Salvador Dali once said, "Act like a genius and you are one," and I believe if you act like a pack leader you are one. As Bob Dylan said in the song, "Trust Yourself." It's what's in your head as it manifests itself in your body language that gains the respect of your animals. As long as you're clear in your own mind about the behavior you want, and have the patience, love and firmness to guide them toward that ideal of good citizenship in your pack, you can rule your household or kennel with a very light hand.
I've always hated bullies, and I think bullying a dog is about the ugliest thing a human can do, so I've been alarmed in recent years with all this talk about "alpha" behavior - forcing animals into submissive postures, etc. Good leadership is never about bullying, and I've never once done anything like that to a dog. Good leadership is simply about providing loving, but firm guidance.

Conversely, dogs are not hairy little people. They don't speak English (or even Australian), and they have no concept of, or desire for, democracy. They understand pack hierarchy, tone of voice and body language; and owners who allow their dogs to walk all over them are doing no kindness to their animals. Instead they are denying their animals good leadership and ultimately endangering their health and well-being.
Exercise, discipline and love -- in that order - is the mantra of famed "Dog Whisperer" Cesar Milan, and it's a good one. But also: be the initiator. Don't just react to your dogs; make them react to you. When I clean my exercise yard, for instance, I don't give a lot of directed attention to my dogs until I'm finished. I may speak kindly or give a pat to one or another while I'm working, but until I'm finished I don't even look at them much. I let them take their signals from me, so they start watching me. And then, when I'm through, I sit on one of the doghouses and invite them to join me, being careful to interact with each one in turn. Everyone gets touched, scratched, spoken to, and I don't let the youngsters dominate my attention, as they would like to. And when they come inside, as they all do from time to time, they get a good scratch and tummy-rub, and then that's enough. I don't let them nag me for endless attention.
Then, in any training - whether it's the first "no-biting" lessons, crate training, grooming table training, lead work or whatever - I am slow, reassuring, measured and patient, using both my hands and voice as cues. But I NEVER LOSE AN ARGUMENT because that's a precedent I don't want to establish. Lose an argument with a Siberian and you're done. From then on, everything will be an argument. So I never give a command I can't enforce.

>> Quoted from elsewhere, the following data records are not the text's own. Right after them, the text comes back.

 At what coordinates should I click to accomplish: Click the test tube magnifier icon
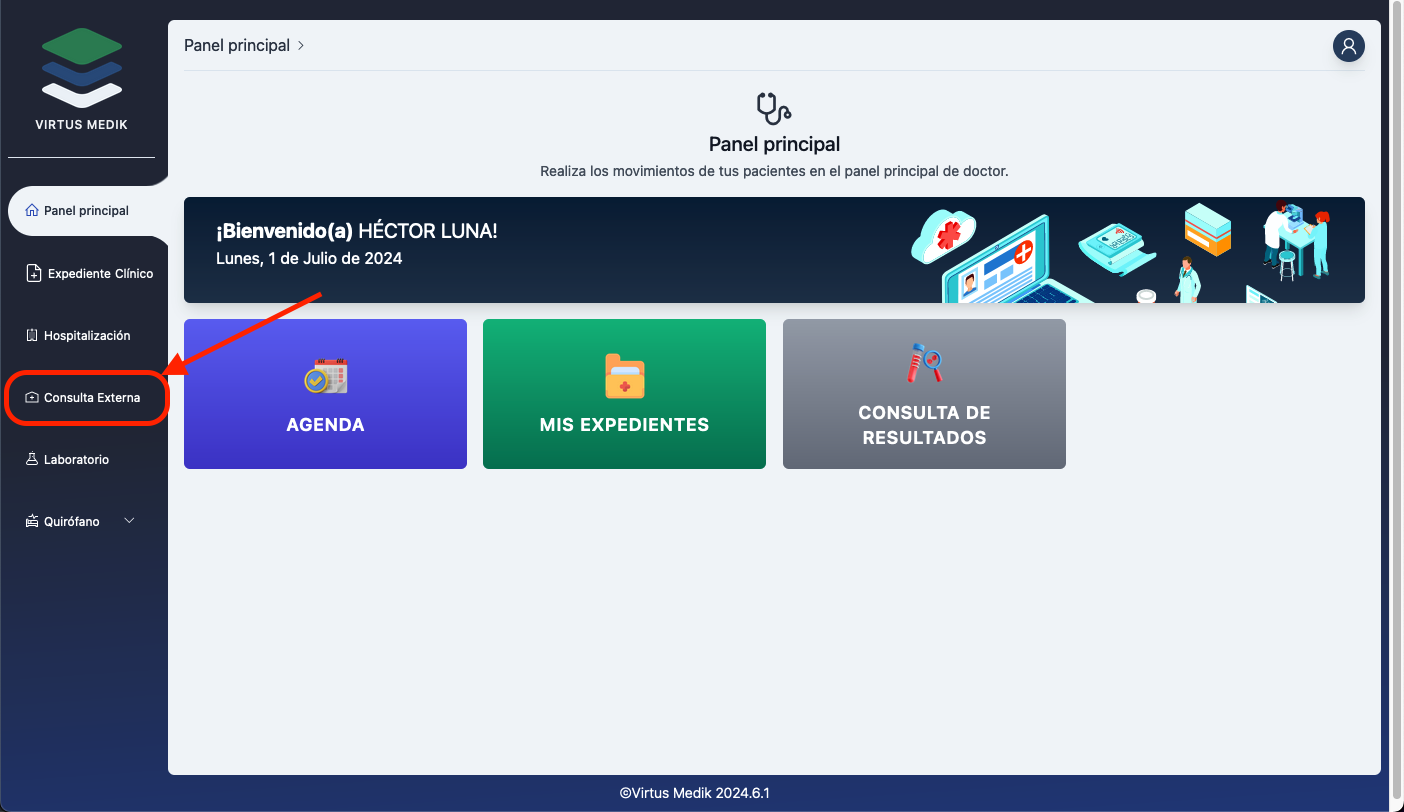click(924, 363)
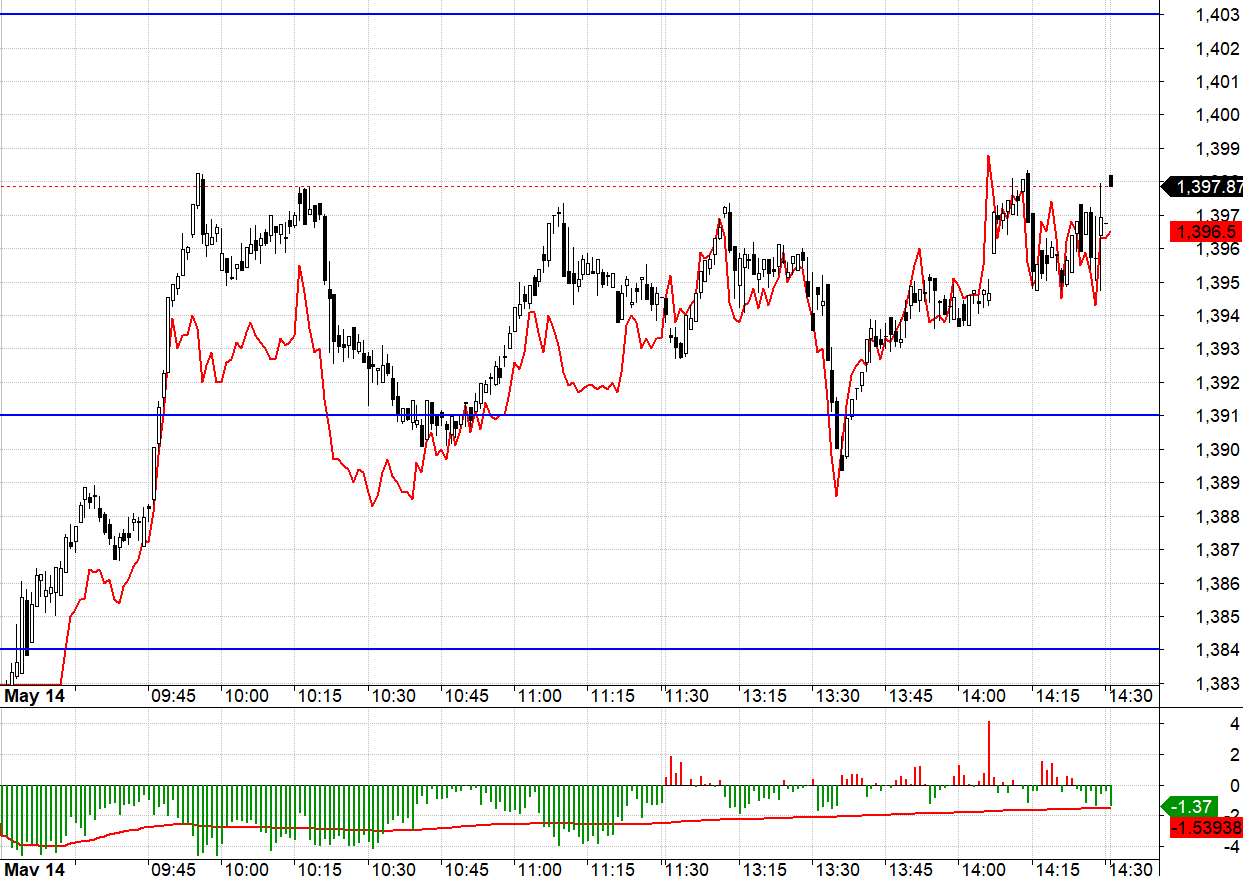1243x876 pixels.
Task: Click the red line's lowest dip near 13:30
Action: tap(836, 494)
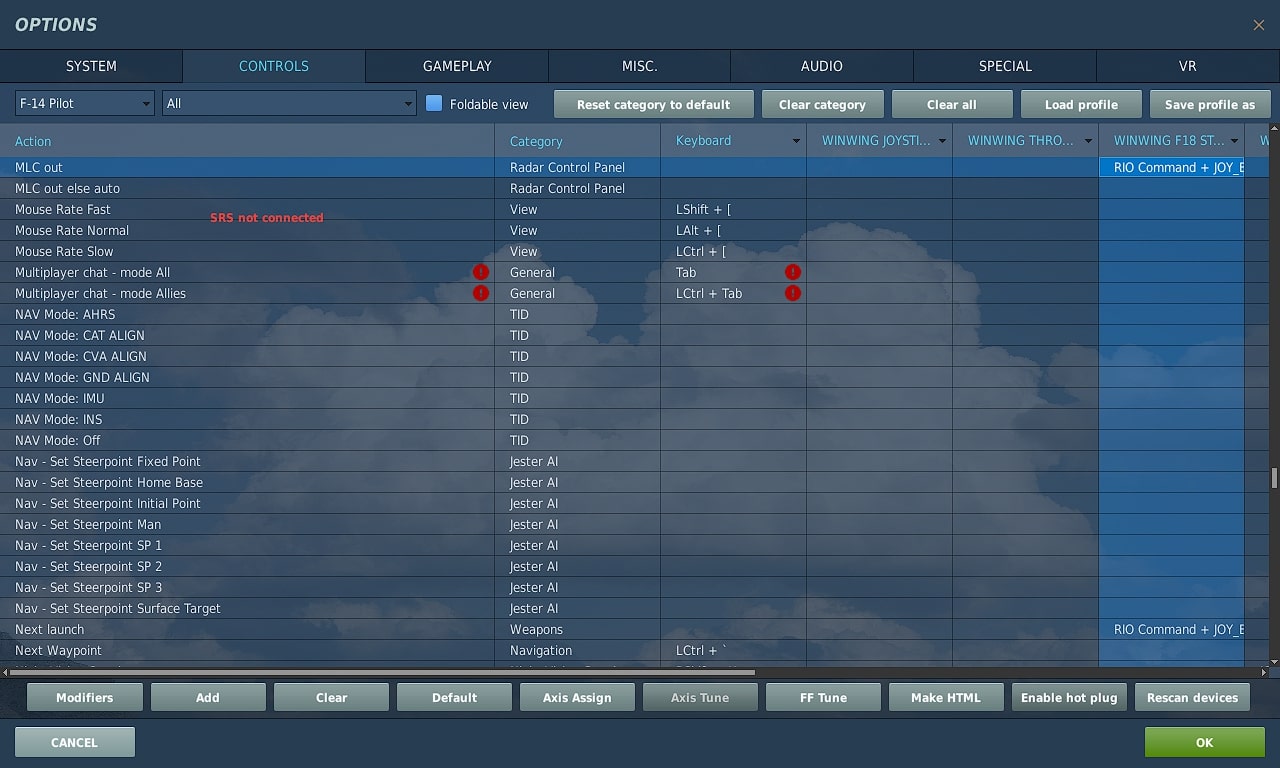Click the Save profile as button

pyautogui.click(x=1209, y=105)

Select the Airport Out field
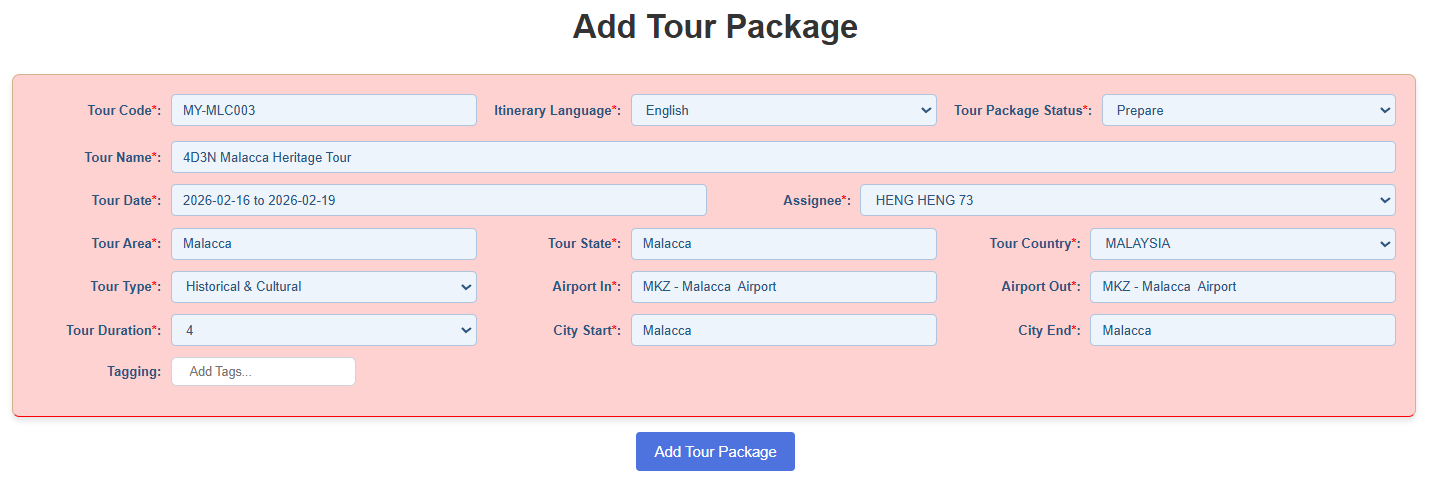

Generally, for instance, my youngsters have the run of my exercise yard until they're about a year old, when I expect them to go into individual pens to be fed. When I decide that day has come, I go into the yard with a couple of empty 5-gallon, plastic water bottles. I then put the other dogs in kennels, and invite the youngster into a pen of his own. Sometimes they comply immediately. Sometimes they're hesitant but will comply with a little coaxing or clarification of what I want. Very often, however, they try to make it a game and run in the opposite direction, at which time I hurl one of these big plastic bottles in their direction. It goes boom, boom, boom right behind them, and they tuck tail and scurry into their run. I've found that is usually the last argument we have about almost anything. They've realized I can reach them no matter how far they are from me, and that has a profound and almost magical effect. They decide, quite simply, that their life is better when they do what I say. And isn't that the point of good leadership?
I'm generally very quiet with my dogs. I enjoy that quiet, wordless space, and I think they do too. But I don't hesitate to use my "big voice" if there are serious issues - gates or doors that they try to scramble through after I've said "no" and waived my hands demonstrably at their eye level, aggression amongst themselves, and the like. These are ABSOLUTES that I establish early on, and that I reinforce vigorously if necessary because they come down to issues of safety and well-being.
None of this is rocket-science, and I'm certainly not a professional trainer with a specific methodology to sell. This is just the way I've found to live happily with my Siberians over the last 36 years. It's up to you to decide the rules of your particular pack, and then have the patience, firmness and confidence to reinforce those rules. A dog trainer named Katz, who wrote a book called KATZ ON DOGS, said quite wittily, "Dogs are stuff-shirts; they like rules." And I believe even Siberians, who take delight in a certain anarchy, and who seem hard-wired to push the envelope whenever possible, appreciate rules (even if they wouldn't admit it). Rules set boundaries and limits, reducing anxiety and uncertainty in dogs' lives and making them happier. So make the rules that make you happy, stick to them with the clarity of conviction and confidence of body language of a wise old wolf, and your pack will be happy.